■ GOAL OF THE EXERCISE
Extract the lines below without any change, from the start of the items through the line containing "Click Wednesday 手术", including both the first line and that line.

(Item-finding records)

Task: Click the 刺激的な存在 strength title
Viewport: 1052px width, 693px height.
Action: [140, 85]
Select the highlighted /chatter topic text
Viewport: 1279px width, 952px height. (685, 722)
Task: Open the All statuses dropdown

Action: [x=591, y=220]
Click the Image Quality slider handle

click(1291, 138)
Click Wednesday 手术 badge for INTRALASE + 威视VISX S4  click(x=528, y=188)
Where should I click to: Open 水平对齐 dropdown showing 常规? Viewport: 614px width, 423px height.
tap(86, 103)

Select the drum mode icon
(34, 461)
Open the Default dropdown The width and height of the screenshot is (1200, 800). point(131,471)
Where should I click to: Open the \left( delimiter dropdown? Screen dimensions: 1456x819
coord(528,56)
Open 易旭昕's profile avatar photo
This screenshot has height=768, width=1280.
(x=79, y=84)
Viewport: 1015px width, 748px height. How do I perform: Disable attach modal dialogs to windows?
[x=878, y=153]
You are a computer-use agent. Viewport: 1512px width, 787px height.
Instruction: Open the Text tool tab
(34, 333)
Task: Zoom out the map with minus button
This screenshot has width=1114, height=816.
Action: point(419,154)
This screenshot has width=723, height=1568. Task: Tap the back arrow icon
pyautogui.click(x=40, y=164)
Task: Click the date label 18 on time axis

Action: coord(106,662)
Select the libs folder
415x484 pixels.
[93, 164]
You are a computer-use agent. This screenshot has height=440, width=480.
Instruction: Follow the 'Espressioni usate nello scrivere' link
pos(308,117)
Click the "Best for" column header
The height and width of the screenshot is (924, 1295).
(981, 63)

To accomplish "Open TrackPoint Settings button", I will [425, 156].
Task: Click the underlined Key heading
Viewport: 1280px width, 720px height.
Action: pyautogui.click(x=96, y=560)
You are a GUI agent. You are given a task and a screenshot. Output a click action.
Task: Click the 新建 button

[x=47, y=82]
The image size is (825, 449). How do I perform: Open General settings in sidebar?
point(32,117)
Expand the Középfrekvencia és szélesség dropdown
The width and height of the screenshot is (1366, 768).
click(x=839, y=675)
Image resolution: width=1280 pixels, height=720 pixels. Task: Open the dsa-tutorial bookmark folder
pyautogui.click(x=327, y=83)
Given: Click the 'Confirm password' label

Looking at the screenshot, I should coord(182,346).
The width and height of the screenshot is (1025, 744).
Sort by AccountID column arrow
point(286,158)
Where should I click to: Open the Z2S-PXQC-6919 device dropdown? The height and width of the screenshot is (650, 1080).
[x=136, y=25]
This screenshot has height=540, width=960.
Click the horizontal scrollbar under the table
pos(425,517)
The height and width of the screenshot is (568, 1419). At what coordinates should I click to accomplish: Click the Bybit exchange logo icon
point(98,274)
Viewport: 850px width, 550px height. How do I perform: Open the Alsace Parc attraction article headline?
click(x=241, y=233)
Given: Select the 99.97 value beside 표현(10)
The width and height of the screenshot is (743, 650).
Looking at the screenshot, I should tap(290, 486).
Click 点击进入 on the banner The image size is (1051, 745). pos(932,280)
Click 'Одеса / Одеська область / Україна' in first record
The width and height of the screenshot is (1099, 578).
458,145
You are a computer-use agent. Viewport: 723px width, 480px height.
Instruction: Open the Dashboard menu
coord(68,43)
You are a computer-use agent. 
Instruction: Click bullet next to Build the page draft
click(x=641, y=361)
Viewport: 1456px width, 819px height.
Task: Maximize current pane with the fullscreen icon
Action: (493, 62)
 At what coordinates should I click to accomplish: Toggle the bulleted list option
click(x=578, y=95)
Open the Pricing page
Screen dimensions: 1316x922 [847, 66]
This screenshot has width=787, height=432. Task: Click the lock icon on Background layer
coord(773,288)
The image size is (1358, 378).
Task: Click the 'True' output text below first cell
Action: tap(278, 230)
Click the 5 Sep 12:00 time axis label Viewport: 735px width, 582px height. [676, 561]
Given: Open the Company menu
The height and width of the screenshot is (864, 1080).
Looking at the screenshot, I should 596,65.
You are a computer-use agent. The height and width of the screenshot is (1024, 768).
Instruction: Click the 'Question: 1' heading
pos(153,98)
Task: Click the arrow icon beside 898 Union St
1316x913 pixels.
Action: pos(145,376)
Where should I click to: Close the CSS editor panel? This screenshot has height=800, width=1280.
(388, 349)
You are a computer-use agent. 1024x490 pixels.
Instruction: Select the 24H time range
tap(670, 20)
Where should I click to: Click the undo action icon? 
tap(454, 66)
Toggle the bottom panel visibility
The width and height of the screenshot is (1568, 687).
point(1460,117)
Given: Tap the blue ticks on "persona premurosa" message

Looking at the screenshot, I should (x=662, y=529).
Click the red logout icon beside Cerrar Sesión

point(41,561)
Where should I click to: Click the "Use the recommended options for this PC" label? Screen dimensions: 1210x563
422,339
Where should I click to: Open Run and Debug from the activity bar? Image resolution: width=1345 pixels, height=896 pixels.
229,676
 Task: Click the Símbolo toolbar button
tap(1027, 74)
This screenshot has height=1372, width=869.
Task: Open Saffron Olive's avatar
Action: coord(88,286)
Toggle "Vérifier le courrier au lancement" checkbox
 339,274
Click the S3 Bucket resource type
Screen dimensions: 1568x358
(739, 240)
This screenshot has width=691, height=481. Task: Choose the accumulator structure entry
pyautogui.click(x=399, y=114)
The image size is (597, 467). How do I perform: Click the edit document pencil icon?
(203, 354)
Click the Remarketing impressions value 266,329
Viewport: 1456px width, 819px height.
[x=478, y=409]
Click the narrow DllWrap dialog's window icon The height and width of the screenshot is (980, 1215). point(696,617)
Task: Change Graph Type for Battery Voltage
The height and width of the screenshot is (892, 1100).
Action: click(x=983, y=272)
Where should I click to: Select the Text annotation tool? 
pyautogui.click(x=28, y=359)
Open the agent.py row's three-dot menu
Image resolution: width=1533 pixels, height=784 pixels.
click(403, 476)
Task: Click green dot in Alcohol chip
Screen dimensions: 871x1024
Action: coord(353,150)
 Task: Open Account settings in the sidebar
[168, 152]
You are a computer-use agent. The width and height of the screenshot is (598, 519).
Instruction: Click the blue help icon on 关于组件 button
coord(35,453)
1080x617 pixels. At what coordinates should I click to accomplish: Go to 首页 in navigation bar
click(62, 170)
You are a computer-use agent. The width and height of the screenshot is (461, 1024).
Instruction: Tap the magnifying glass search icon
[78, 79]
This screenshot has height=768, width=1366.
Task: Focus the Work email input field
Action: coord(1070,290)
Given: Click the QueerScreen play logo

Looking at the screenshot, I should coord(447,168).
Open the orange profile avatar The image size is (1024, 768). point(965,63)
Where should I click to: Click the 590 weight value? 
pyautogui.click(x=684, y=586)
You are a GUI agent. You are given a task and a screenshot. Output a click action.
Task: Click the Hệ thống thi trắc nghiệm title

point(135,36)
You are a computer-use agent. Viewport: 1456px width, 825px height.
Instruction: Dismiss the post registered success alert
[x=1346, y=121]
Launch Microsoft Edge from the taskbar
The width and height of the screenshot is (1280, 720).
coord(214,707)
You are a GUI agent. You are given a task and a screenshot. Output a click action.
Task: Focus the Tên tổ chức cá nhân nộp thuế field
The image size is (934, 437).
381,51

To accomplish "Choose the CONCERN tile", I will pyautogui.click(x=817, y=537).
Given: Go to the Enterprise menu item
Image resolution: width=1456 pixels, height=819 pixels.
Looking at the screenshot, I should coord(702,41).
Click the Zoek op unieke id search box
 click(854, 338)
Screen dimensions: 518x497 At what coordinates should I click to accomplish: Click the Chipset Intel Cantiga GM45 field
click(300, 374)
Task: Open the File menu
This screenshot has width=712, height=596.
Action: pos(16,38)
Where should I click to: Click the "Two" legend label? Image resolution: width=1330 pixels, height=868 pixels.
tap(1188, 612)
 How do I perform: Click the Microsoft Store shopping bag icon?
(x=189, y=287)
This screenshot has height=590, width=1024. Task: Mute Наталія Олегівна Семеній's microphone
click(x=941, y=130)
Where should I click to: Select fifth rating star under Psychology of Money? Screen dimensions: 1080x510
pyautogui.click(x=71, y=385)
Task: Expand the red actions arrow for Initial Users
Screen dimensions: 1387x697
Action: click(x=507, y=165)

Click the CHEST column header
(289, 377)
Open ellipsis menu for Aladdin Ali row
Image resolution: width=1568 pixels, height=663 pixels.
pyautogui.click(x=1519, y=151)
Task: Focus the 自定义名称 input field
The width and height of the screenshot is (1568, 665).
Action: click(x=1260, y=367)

■ RESULT BELOW
Task: Click the 刺激的な存在 strength title
Viewport: 1052px width, 693px height.
Action: [140, 85]
Select the highlighted /chatter topic text
Viewport: 1279px width, 952px height. (685, 722)
Task: Open the All statuses dropdown

Action: [x=591, y=220]
Click the Image Quality slider handle

click(1291, 138)
Click Wednesday 手术 badge for INTRALASE + 威视VISX S4  click(x=528, y=188)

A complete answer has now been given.